:: Passage shown ::

Hwacheon KSPO WFC
- Full name: Hwacheon Korea Sports Promotion Foundation Women's Football Club
- Founded: 2011; 15 years ago
- Ground: Hwacheon Stadium
- Capacity: 3,000
- Owner: Korea Sports Promotion Foundation
- Chairman: Kim Seong-taek
- Head coach: Kang Sun-mi
- League: WK League
- 2025: Regular season: 1st of 8 Playoffs: Champions
- Website: https://www.kspo.or.kr/kspo/main/contents.do?menuNo=200409
| Home colours | Away colours |

= Hwacheon KSPO WFC =

Hwacheon Korea Sports Promotion Foundation Women's Football Club or simply Hwacheon KSPO WFC is a South Korean women's football team based in Hwacheon County, Gangwon Province. The club competes in the WK League, the top division of women's football in South Korea, and plays its home games at the Hwacheon Stadium. It was founded as Jeonbuk KSPO in 2011, but moved to Hwacheon County ahead of the 2015 season.

== History ==
The Korea Sports Promotion Foundation (KSPO) launched its women's football club in March 2011, signing an agreement with the Sports Council of North Jeolla Province (Jeonbuk) to base the team there and play as Jeonbuk KSPO. Kang Jae-soon was appointed as head coach, working with a small coaching staff and a squad of 23 players in the club's first season. Upon its foundation, Jeonbuk KSPO became the seventh team to join the WK League. The club also hosted friendly matches and football coaching sessions with the aim of promoting grassroots football among girls and women. At the time, there were football programmes for school-age girls in Jeonbuk but with no university or works teams in the province, it was hoped that establishing a semi-professional team would offer a career path for young local talent.

In 2015, when the WK League first started using the home-and-away system, KSPO accepted bids from various sports councils to become the home base of its women's football team. The foundation accepted the bid of Hwacheon County in Gangwon Province and the team relocated, also citing frequent long-distance travel as a reason for players' recent poor performance. KSPO initially signed a five-year agreement with the county, securing their home base until 2019. They renewed their ties in 2019 and again in 2024, ensuring KSPO's presence in Hwacheon until at least 2029.

:::
:: Data provided ::

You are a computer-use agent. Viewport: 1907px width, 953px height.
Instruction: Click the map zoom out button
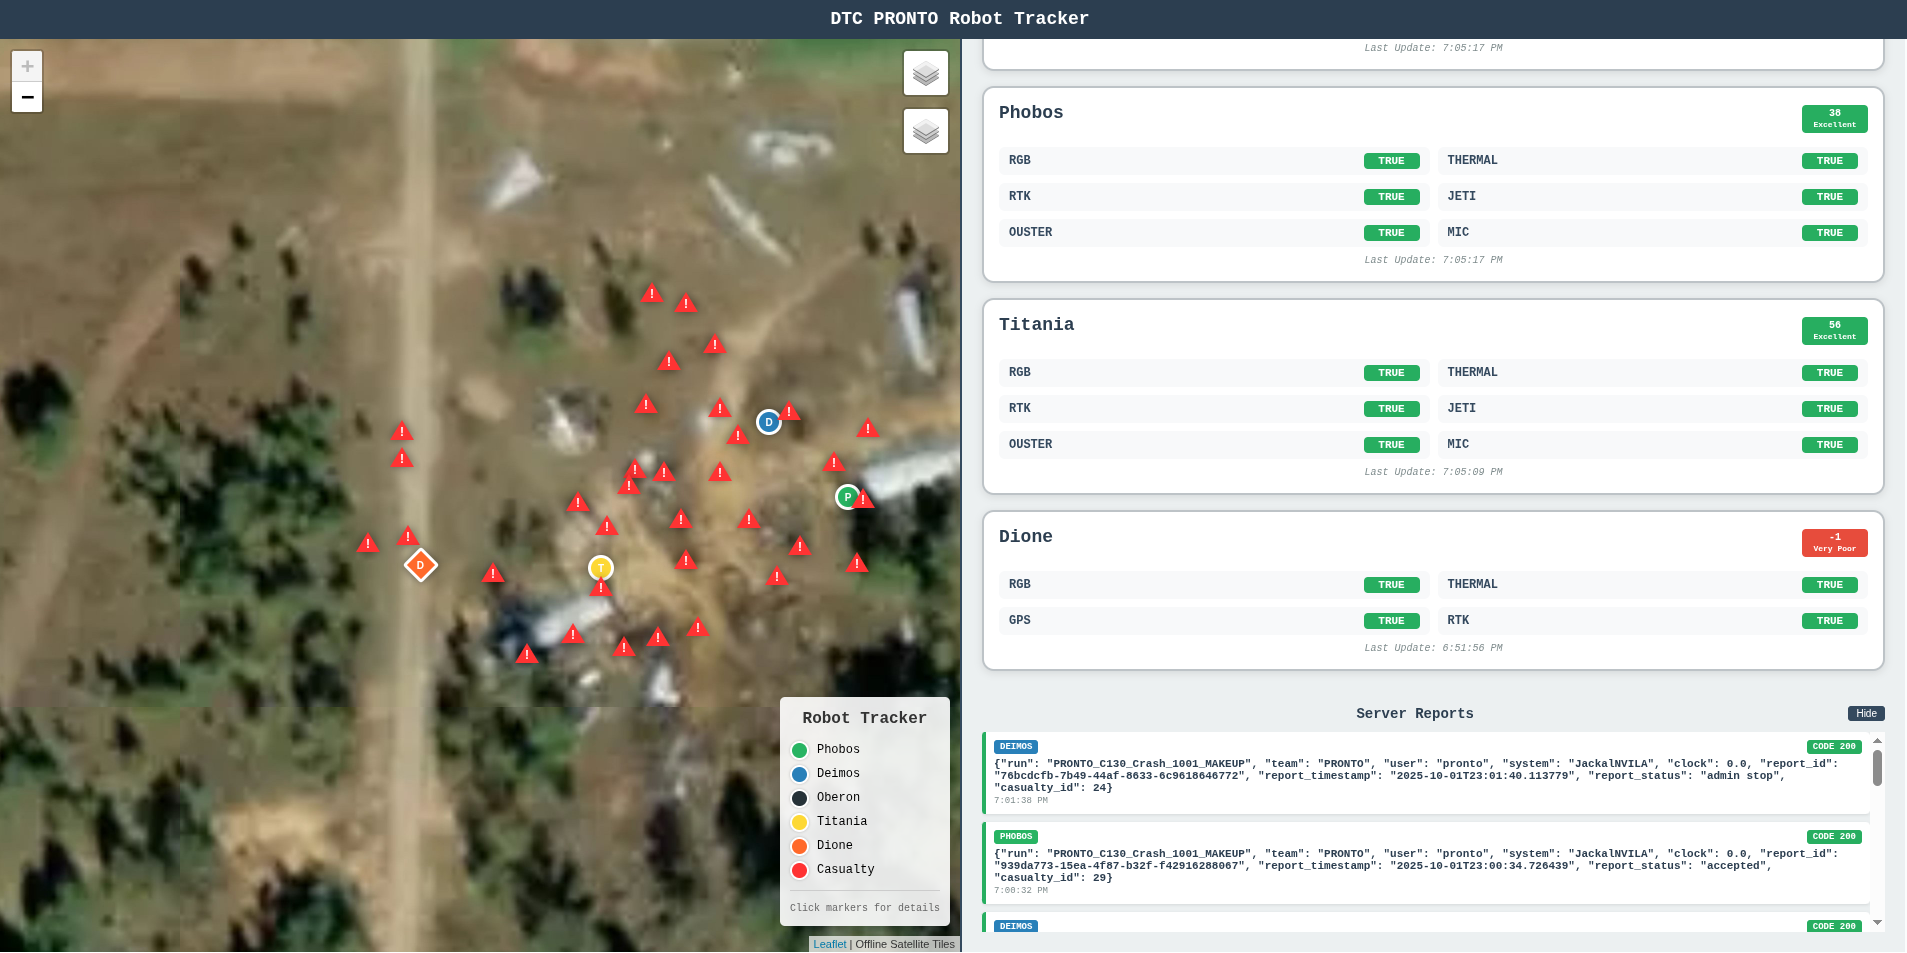point(27,97)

:::

Short exercise: In the Hwacheon KSPO WFC article, turn the paragraph beginning "In 2015, when the WK League" into a short bulleted list that keeps its main facts.

Full answer:
- In 2015, the WK League first adopted a home-and-away system, and KSPO took bids from sports councils to host its women's team.
- KSPO chose the bid from Hwacheon County, Gangwon Province, and moved the team there. It also cited frequent long-distance travel as a reason for the players' recent poor performance.
- The first agreement ran for five years and secured the home base until 2019.
- The agreement was renewed in 2019 and again in 2024, keeping the team in Hwacheon until at least 2029.